McLoughlin is due in front of parliament this afternoon to outline the plans for the route once Virgin Trains’ current franchising agreement ends on 9 December.
Both Virgin and the state-owned Directly Operated Railways have been putting together teams to run the route.
Neither is expected to know who will do so until shortly before the minister’s announcement to MPs.
Either choice could prove controversial.

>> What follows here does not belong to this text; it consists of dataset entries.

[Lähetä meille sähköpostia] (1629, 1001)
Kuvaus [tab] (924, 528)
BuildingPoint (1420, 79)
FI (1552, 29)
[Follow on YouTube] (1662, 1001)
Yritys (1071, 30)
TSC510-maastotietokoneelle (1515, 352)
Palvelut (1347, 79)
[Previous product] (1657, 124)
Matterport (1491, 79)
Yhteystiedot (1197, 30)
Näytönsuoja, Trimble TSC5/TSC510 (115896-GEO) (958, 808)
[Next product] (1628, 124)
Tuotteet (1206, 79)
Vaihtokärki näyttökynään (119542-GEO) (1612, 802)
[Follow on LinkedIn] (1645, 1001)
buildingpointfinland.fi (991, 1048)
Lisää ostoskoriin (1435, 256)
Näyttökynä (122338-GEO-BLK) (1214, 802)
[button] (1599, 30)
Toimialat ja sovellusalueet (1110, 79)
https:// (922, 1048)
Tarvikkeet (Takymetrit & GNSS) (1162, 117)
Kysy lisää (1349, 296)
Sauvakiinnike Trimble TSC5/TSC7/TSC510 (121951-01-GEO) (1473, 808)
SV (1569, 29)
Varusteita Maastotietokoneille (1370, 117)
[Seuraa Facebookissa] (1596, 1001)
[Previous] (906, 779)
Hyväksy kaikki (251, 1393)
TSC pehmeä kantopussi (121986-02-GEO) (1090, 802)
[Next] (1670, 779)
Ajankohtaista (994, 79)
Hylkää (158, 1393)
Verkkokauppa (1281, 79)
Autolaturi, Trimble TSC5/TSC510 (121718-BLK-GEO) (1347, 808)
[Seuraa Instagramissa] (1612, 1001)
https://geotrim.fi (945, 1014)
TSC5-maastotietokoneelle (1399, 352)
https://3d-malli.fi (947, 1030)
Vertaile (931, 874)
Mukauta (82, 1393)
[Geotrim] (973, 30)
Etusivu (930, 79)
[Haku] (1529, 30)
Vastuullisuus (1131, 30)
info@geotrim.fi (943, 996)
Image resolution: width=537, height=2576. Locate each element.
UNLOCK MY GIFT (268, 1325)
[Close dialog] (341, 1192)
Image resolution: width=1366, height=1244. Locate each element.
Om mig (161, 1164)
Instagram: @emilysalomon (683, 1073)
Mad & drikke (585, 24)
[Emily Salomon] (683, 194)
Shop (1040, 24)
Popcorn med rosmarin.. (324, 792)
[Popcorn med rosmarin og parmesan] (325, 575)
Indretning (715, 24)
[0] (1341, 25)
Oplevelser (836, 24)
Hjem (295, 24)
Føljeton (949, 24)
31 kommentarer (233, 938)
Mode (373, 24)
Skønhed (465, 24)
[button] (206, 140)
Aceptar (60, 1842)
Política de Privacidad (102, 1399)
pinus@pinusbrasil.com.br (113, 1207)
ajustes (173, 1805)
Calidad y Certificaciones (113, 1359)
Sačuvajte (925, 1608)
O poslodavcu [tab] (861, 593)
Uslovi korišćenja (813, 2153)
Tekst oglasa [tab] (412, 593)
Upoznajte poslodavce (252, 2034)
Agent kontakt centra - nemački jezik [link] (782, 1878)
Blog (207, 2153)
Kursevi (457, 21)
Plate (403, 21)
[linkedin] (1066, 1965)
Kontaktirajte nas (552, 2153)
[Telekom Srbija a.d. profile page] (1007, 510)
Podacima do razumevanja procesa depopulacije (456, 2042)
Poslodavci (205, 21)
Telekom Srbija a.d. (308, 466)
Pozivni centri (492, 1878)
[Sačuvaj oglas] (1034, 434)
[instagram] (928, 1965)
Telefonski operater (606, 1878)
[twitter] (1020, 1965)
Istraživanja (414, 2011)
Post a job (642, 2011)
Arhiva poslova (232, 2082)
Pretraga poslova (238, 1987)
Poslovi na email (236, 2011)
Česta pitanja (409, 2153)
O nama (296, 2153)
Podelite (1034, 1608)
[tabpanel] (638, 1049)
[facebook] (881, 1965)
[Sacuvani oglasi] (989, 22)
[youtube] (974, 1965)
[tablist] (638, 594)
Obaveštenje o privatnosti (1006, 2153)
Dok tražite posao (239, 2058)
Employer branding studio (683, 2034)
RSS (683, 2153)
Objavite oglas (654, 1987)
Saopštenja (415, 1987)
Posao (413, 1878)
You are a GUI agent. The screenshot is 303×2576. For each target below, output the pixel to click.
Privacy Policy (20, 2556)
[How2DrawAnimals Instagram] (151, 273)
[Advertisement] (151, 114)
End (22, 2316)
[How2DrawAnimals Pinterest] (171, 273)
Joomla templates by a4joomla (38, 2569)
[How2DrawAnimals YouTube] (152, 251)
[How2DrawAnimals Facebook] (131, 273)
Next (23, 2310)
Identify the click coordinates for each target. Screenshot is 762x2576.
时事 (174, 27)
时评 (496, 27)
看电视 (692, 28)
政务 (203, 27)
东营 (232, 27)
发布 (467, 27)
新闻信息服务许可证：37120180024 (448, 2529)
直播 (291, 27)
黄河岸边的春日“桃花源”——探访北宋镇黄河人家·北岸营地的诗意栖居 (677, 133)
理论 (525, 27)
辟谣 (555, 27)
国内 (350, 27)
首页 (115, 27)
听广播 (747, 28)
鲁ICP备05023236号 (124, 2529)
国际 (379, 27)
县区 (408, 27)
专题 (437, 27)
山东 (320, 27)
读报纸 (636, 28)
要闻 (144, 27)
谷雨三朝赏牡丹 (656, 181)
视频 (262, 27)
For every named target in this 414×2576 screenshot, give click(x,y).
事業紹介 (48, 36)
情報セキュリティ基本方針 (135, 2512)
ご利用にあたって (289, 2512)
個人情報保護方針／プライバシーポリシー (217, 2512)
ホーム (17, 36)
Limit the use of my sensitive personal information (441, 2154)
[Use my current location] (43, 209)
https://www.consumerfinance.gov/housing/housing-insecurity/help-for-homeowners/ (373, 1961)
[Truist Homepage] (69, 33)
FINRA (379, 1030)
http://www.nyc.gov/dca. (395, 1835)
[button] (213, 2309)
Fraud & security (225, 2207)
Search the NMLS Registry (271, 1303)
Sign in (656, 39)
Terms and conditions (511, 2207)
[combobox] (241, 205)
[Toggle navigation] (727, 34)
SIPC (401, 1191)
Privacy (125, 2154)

The RMT union warned last week it could take the Department for Transport to court if Virgin is awarded a short-term extension to its contract, claiming such a move is in breach of EU rules.
But to take the route from Virgin could add to growing costs to the firm, which it could try and claim back if it eventually wins the franchise when the competition is rerun.
The DfT has already pledged to return £40m spent by the four groups that bid for the 13-year contract.
The London-to-Scotland route has been thrown into limbo by faults found in the franchising process after the contract was awarded to FirstGroup in August.
McLoughlin has commissioned two reports, one due at the end of the month and a wider-ranging one expected at the end of the year, to examine exactly what went wrong in the department’s calculations when picking the winning bidder.
Shadow transport secretary Maria Eagle yesterday called on the government to open a fully independent inquiry into the failings.